The Los Angeles Police Department has been denied $3 million in federal aid for law enforcement. While there is no official announcement as to why, it is more than likely that it has everything to do with LA’s “sanctuary city” status for harboring illegal aliens. Donald Trump and Attorney General Jeff Sessions have repeatedly said they would strip funding from such sanctuary cities. Now they are.
The L.A. Times reports: This year, L.A. officials applied for more than $3 million in federal funding to help bring the same program to Harvard Park, a South L.A. neighborhood scarred by violence.
The request was denied.
The U.S. Department of Justice hasn’t offered the LAPD an explanation of why the department didn’t receive any of the $98 million in grants recently awarded to scores of law enforcement agencies across the nation. A spokesman for the federal agency declined to comment when asked by The Times last week.
But after the Trump administration’s repeated threats to withhold federal money from cities that don’t cooperate with its immigration crackdown, some LAPD officials said they believe the move was retaliatory — and a troubling sign of what could come.

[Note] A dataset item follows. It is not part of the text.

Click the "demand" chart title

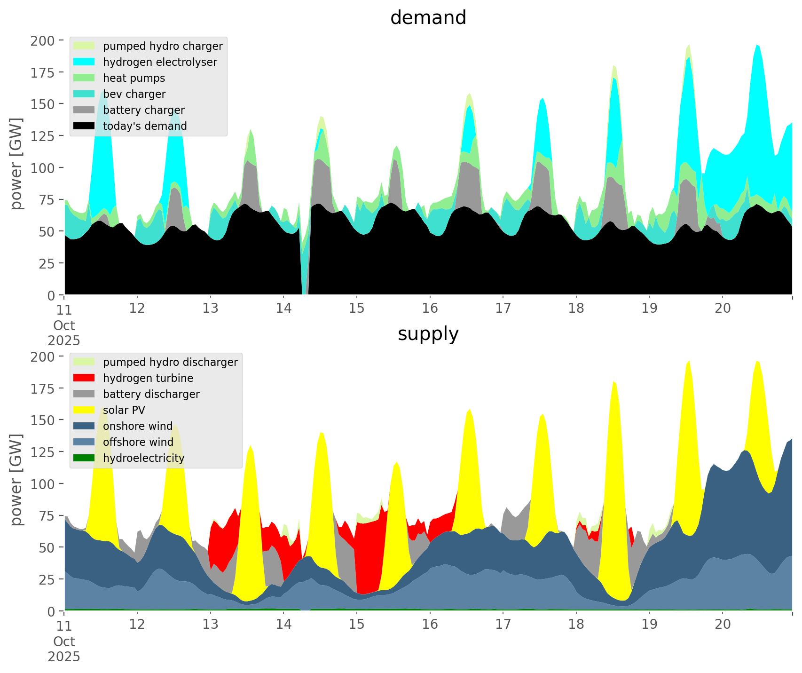point(428,18)
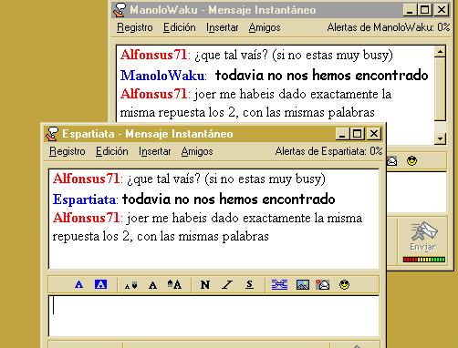Click the message input field in Espartiata window
This screenshot has height=348, width=458.
(x=213, y=316)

Steve Soboroff, president of the civilian Police Commission that oversees the LAPD, said that he believes the Justice Department denied the funding request because of the LAPD’s well-publicized, hands-off approach to immigration enforcement. Soboroff said he worries future funding may also be at risk.

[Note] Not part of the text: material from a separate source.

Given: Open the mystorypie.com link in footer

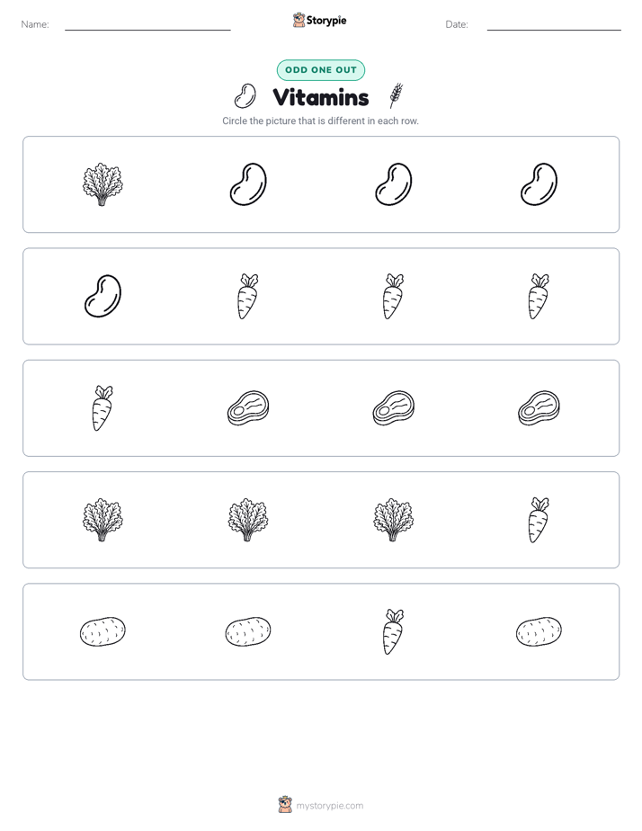Looking at the screenshot, I should (329, 806).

“Community policing is what policing’s all about. Militaristic policing, immigrant harassment is not,” he said. “By ignoring that, or prioritizing it beneath their issue of sanctuary cities and cooperation with ICE [Immigration and Customs Enforcement] — the priorities are wrong.”
“If this is the tip of the iceberg, we’re going to set back law enforcement and policing and public safety by decades,” he added.
Los Angeles mayor, Eric Garcetti, has openly defied Trump and been a vocal opponent of the #MAGA agenda. A mic.com article on Garcetti features such interludes as:
“We will defend any undocumented worker who’s going to be deported,” he said flatly in a recent interview. The words are backed up in deed: In December, Los Angeles unveiled an ambitious $10-million fund to provide legal counsel to residents facing deportation.